Scienza

Metalli tossici più “mobili” nei terreni, così il cambiamento climatico inciderà anche nella catena alimentare

C’è un altro modo attraverso il quale i cambiamenti climatici possono sconvolgere gli ecosistemi con un impatto importante anche sulla salute umana. Uno studio condotto dall’Università di Tubinga e dall’Helmholtz Center for Environmental Research ha dimostrato che è possibile che le variazioni climatiche attese possono causare una maggiore mobilità dei metalli tossici naturalmente presenti nei terreni, destabilizzando così gli ecosistemi ed entrando sempre di più nella catena alimentare umana tramite l’agricoltura. Questo scenario sarebbe particolarmente più probabile nei terreni leggermente acidi, che costituiscono circa i due terzi di tutti i terreno totali. Queste sono le conclusioni di uno studio condotto dall’Università di Tubinga e dall’Helmholtz Center for Environmental Research (UFZ), i cui risultati sono stati pubblicati sulla rivista Nature Communications Earth and Environment.
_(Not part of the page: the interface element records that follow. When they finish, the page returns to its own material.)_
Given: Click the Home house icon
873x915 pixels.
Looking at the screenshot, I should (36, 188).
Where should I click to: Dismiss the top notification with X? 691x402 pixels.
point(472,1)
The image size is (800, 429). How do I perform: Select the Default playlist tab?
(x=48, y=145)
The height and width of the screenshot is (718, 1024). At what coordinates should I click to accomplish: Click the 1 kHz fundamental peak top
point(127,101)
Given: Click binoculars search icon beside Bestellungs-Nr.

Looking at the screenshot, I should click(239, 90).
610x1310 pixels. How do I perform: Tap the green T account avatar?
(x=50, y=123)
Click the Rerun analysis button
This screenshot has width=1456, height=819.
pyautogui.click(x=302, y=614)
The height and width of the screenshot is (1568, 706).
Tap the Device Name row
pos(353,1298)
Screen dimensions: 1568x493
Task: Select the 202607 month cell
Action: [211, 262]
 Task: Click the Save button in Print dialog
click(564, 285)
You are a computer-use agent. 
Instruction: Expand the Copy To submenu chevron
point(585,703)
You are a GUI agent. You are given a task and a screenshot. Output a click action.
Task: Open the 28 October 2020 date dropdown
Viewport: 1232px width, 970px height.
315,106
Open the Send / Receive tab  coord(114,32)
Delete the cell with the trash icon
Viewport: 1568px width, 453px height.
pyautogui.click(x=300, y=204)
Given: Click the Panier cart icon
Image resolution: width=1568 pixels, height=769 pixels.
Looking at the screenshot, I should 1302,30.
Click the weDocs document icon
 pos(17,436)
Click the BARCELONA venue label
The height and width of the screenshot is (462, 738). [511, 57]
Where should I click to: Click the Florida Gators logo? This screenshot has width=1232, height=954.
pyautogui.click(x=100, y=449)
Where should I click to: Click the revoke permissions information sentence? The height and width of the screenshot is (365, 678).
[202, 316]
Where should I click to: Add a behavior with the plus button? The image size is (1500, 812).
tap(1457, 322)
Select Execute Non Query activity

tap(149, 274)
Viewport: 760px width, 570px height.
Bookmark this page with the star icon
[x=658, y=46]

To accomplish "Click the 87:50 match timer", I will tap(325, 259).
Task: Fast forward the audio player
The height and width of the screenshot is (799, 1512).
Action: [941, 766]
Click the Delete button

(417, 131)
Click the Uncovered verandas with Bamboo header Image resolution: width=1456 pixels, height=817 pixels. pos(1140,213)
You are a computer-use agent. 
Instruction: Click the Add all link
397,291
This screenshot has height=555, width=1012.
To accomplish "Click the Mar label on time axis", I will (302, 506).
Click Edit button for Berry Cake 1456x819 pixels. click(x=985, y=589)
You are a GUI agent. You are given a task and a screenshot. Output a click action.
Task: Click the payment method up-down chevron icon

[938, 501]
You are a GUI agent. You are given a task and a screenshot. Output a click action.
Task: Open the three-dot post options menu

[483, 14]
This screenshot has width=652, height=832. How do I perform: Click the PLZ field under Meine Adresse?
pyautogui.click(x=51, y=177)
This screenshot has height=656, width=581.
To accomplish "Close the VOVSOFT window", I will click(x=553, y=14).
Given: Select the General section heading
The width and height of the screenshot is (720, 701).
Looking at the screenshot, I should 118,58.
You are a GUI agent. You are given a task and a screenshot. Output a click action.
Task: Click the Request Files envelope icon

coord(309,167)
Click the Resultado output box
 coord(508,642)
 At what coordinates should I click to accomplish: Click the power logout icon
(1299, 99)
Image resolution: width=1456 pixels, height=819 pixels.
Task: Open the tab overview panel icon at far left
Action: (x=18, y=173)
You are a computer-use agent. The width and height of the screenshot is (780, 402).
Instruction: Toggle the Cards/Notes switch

Entro il 2100, si prevede che le temperature globali aumenteranno di 2 °C o 4 °C rispetto ai livelli preindustriali. Per tutto questo periodo, si stima che i livelli di anidride carbonica in atmosfera si raddoppieranno. Gli effetti di questi cambiamenti sono difficili da prevedere. “Il cambiamento climatico ei metalli, ciascuno separatamente, mettono sotto stress i microrganismi nel terreno, collettivamente denominazione microbioma del terreno”, spiega Marie Muehe, scienziata che ha guidato lo studio. “Abbiamo cercato di indagare gli effetti combinati di queste influenze, in precedenza poco noti”, aggiunge. Ci sono metalli tossici in ogni presente sulla nostra Pianeta, ma legati insieme hanno poca importanza per gli organismi del terreno e la coltivazione delle piante. La situazione cambia quando i metalli si muovono. “Nel nostro studio, abbiamo esaminato il cadmio, il classico esempio di metallo tossico trovato nel terreno”, afferma Muehe. Il cadmio ha un effetto tossico su tutti gli organismi viventi perché inibisce i processi fisiologici nelle cellule.

Nell’esperimento, i ricercatori hanno riempito alcune colonne con terreno agricolo fornito da varie aziende agricole. “Abbiamo sottoposto questi terreni a una normale stagione di crescita in Germania in laboratorio, ma nelle condizioni climatiche ipotizzate nell’anno 2100”, spiega Sören Drabesch, altro autore dello studio. “Abbiamo studiato i cambiamenti nel suolo e nel microbioma del suolo nel tempo”, aggiunge.

Ebbene, i ricercatori hanno scoperto che la mobilità del cadmio presente nel terreno aumenterà di circa il 40 per cento nei terreni leggermente acidi alle temperature estive previste in futuro. Può quindi essere trovato in concentrazioni più elevate nel terreno, influenzandone anche il microbioma e l’ attività dei vari presenti. “Alcuni microrganismi diventano più attivi, utilizzano più azoto e quindi acidificano ulteriormente l’ambiente del terreno”, afferma Drabesch. In alcuni terreni, i livelli di cadmio sono destinati ad aumentare a tal punto che il microbioma ne soffrirà e l’ecosistema dovrà adattarsi. Al contrario, non sono stati riscontrati problemi comparabili in terreni che erano originariamente leggermente alcalini. Anche in condizioni climatiche modificate, non sono state trovate variazioni nella mobilità del cadmio.
Lo studio tedesco mostra quindi quanto siano complesse le interazioni tra il clima che cambia, le sostanze nel terreno e il suo microbioma. “Gli ecosistemi, compresi quelli agricoli, potrebbero essere disturbati in maniera importante dalle maggiori quantità di cadmio mobile in futuro”, evidenzia Muehe. “Questo potrebbe anche modificare le emissioni di gas serra causate dall’agricoltura e il cadmio mobile potrebbe finire nelle colture che quindi potrebbero essere dannose per la salute umana”, aggiunge. Per questo i ricercatori invitano a continuare a monitorare questi cambiamenti.